The first method appears to be ample for the intended purpose, but it suffers from slow performance in practical use, a very limited domain of applicability, and very difficult self test placement problems. The complexity of detecting and locating a given test appears to be very high. The probability of finding a systematic forgery technique in a given amount of time is at least as low as the probability of breaking the RSA [3] cryptosystem in that amount of time. The probability of creating undetected information corruption can be made arbitrarily small by using sufficiently long keys. It thus appears that this technique is sufficient for some purposes, and that a compiler that produces 'self defending' code may be practical.

The use of the later method in preventing illicit modification and resale of copyrighted software may be practical, although it does not prevent reuse in the original form. This allows the copyright notice to be forcibly maintained as long as the program operates, and may aide in the detection and prevention of copyright violations.

Both methods offer hope for preventing illicit modification of information, and thus of improving the integrity of software and data stored in computer systems. It is hoped that further work will lead to the practical maintenance of integrity in future systems.

We note that a sufficient amount of corruption can always prevent the detection of the corruption by self test techniques. With these techniques, it is expected that such corruption would prevent operation of programs, and thus the corruption would be trivially detected by the user as denial of services. These techniques only prevent corruption from going undetected.

Further Work

Improvements to the techniques above may afford a more reasonable means of protecting information from modification, and may allow a run time implementation of self test for data files.

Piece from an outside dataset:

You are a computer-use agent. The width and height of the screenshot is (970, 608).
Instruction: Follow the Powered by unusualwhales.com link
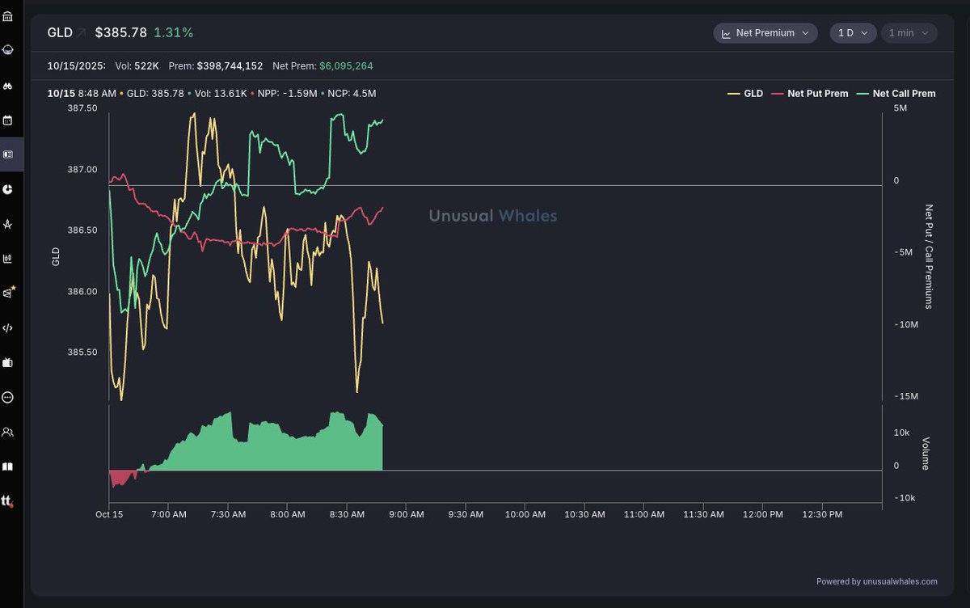(876, 581)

The use of semantic information in conjunction with syntactic information in the storage and retrieval of information may make this possible. This is (in essence) the effect of having a limited set of programs able to modify data. The modification programs comprise the semantics associated with the data.

Evolutionary algorithms for interleaving programs are only in their infancy, and much work in this area is expected. Close ties are seen here to biological systems, and a mathematical theory of evolution would be an intriguing work in both domains.

Error detection is sufficient for detection of integrity corruption, but does not allow the correction of errors. Coding theory indicates that error correction should be possible if enough redundancy is used, and little enough corruption is performed to allow this redundancy to act properly.

The second technique for integrity maintenance touched on an interesting area called generative program protection. This area is based on the idea that programs can be designed so as to generate code which actually performs the desired function. This is very similar to the genetic code with which DNA produces living beings. It is thought that the complexity of determining a valid genetic modification to a complex organism is extremely difficult. This is the reason that genetic engineering is yet unable to design a human being to specifications.

Hardware assisted program protection is also possible. If we back away from our assumption that everything is subject to illicit modification, and assume rather that only a very limited amount of the system is protected from corruption, we may be able to apply these techniques in such a manner as to remove all of the remaining problems.

References @begin(verbatim)

[1] F. Cohen, "Computer Viruses - Theory and Experiments" IFIP-Sec Conference Proceedings July, 1984, also in 7th Conf. on Comp. Sec. Aug. 1984

[2] D. Knuth, "Seminumerical Algorithms" Section 4.3, Addison-Wesley Publishing Company, 1969

[3] R. Rivest, A. Shamir, L. Adleman, "A Method for Obtaining Digital Signatures and Public Key Cryptosystems", CACM V21#2 (Feb. 1978) PP120-126

[4] D. Chaum, "Advances in Cryptography 83", Plennum Press.